WHAT IS NEEDED:
In the listing below, rewrite the lines starting with the line containing "576) label: 顔" and going on through the line containing "27, 667, 33)", replacing "webpages" with "web pages" and leaving everything else unchanged.

Listing from a pointing dataset
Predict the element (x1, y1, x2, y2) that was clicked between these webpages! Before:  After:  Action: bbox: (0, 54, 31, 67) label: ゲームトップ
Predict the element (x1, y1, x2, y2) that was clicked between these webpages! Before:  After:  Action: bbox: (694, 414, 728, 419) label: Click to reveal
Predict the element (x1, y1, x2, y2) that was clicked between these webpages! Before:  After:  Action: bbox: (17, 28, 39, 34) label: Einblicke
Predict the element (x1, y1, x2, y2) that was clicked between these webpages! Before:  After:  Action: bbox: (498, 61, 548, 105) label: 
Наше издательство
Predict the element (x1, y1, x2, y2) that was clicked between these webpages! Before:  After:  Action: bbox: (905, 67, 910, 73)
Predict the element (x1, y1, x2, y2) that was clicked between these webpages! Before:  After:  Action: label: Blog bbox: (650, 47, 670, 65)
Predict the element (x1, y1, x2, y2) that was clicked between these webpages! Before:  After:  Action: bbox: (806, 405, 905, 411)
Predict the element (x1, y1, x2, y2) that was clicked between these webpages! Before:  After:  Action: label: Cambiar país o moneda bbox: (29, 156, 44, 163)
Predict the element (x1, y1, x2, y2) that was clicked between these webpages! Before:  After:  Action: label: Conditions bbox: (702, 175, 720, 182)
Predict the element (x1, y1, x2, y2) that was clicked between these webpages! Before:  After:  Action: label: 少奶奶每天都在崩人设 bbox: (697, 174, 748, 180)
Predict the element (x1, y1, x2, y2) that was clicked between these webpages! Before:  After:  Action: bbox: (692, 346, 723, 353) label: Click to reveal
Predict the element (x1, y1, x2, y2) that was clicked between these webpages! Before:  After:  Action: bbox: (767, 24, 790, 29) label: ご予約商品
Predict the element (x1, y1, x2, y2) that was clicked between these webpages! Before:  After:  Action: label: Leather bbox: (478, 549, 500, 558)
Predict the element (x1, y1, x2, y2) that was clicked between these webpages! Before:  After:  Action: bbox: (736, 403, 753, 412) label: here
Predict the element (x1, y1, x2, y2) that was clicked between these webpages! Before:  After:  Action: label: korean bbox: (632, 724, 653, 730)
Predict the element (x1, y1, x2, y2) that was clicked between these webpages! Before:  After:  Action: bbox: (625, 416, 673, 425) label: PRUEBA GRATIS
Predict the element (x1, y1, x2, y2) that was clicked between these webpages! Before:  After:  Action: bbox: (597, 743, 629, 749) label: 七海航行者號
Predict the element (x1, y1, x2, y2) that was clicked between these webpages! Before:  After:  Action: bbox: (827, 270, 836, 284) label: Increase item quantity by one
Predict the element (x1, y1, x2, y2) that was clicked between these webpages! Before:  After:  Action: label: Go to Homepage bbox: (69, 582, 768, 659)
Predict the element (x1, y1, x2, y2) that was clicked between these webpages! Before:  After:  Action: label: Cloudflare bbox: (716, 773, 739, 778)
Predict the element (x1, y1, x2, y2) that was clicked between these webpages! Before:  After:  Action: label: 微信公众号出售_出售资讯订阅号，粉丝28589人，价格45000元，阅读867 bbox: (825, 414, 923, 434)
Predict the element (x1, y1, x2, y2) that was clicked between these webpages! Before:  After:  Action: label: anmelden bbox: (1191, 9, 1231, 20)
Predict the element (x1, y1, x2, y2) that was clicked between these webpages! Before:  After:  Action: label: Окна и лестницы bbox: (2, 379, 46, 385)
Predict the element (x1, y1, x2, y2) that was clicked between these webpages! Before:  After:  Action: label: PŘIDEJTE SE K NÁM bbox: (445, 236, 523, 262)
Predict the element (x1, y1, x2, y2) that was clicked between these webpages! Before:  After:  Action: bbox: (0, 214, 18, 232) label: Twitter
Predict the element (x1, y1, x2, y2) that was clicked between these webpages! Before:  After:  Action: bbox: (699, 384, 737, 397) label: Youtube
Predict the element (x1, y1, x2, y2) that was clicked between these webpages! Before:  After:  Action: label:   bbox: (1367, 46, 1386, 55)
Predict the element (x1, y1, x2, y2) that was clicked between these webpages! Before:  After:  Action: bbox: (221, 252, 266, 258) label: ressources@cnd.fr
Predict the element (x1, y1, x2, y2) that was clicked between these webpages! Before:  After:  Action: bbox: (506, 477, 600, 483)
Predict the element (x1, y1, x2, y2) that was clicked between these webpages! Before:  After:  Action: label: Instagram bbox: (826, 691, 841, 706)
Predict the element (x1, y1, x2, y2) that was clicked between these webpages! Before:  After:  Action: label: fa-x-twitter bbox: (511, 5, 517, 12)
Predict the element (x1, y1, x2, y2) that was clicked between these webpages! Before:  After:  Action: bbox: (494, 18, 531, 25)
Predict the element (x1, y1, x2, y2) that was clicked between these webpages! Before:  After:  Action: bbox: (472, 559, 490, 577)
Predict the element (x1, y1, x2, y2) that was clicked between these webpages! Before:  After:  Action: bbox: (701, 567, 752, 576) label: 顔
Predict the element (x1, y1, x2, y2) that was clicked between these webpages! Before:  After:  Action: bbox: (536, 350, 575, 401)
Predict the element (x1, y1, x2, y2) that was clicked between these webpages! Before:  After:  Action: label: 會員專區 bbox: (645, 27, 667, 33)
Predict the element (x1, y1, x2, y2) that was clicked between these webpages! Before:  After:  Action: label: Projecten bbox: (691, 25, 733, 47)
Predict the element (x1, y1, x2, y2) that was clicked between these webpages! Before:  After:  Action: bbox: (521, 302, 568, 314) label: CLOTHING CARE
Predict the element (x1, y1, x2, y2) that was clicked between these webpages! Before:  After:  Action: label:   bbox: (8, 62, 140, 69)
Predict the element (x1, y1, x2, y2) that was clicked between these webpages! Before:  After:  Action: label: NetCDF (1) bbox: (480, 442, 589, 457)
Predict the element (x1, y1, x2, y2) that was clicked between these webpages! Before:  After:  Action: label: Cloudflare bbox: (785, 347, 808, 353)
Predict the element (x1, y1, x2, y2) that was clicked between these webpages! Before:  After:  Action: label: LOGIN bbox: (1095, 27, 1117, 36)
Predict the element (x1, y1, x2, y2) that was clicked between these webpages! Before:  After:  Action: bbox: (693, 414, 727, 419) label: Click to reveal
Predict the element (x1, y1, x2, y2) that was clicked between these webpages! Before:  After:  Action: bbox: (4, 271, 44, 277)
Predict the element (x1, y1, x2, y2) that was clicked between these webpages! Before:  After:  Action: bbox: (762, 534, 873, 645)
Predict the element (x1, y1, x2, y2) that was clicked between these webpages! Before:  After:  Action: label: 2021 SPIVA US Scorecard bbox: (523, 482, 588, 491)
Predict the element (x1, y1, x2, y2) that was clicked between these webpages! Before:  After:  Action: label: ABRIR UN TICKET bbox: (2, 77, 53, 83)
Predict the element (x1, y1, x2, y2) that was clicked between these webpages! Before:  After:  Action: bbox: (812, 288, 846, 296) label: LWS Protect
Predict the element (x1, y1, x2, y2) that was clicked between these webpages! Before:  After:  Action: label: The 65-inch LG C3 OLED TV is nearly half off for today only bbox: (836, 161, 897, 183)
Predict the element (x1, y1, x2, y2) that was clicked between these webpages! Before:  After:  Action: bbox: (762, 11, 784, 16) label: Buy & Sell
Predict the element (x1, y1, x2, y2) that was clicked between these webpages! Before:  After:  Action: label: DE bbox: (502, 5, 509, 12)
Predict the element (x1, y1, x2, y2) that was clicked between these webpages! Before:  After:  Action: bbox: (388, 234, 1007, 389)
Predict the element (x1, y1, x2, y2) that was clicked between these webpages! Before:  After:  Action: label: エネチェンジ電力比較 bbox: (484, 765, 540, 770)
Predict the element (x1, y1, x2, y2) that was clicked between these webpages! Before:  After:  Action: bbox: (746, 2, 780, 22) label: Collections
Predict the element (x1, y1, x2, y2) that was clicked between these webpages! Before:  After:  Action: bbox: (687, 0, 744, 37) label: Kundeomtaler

OUTPUT FOR THIS TASK:
Predict the element (x1, y1, x2, y2) that was clicked between these web pages! Before:  After:  Action: bbox: (701, 567, 752, 576) label: 顔
Predict the element (x1, y1, x2, y2) that was clicked between these web pages! Before:  After:  Action: bbox: (536, 350, 575, 401)
Predict the element (x1, y1, x2, y2) that was clicked between these web pages! Before:  After:  Action: label: 會員專區 bbox: (645, 27, 667, 33)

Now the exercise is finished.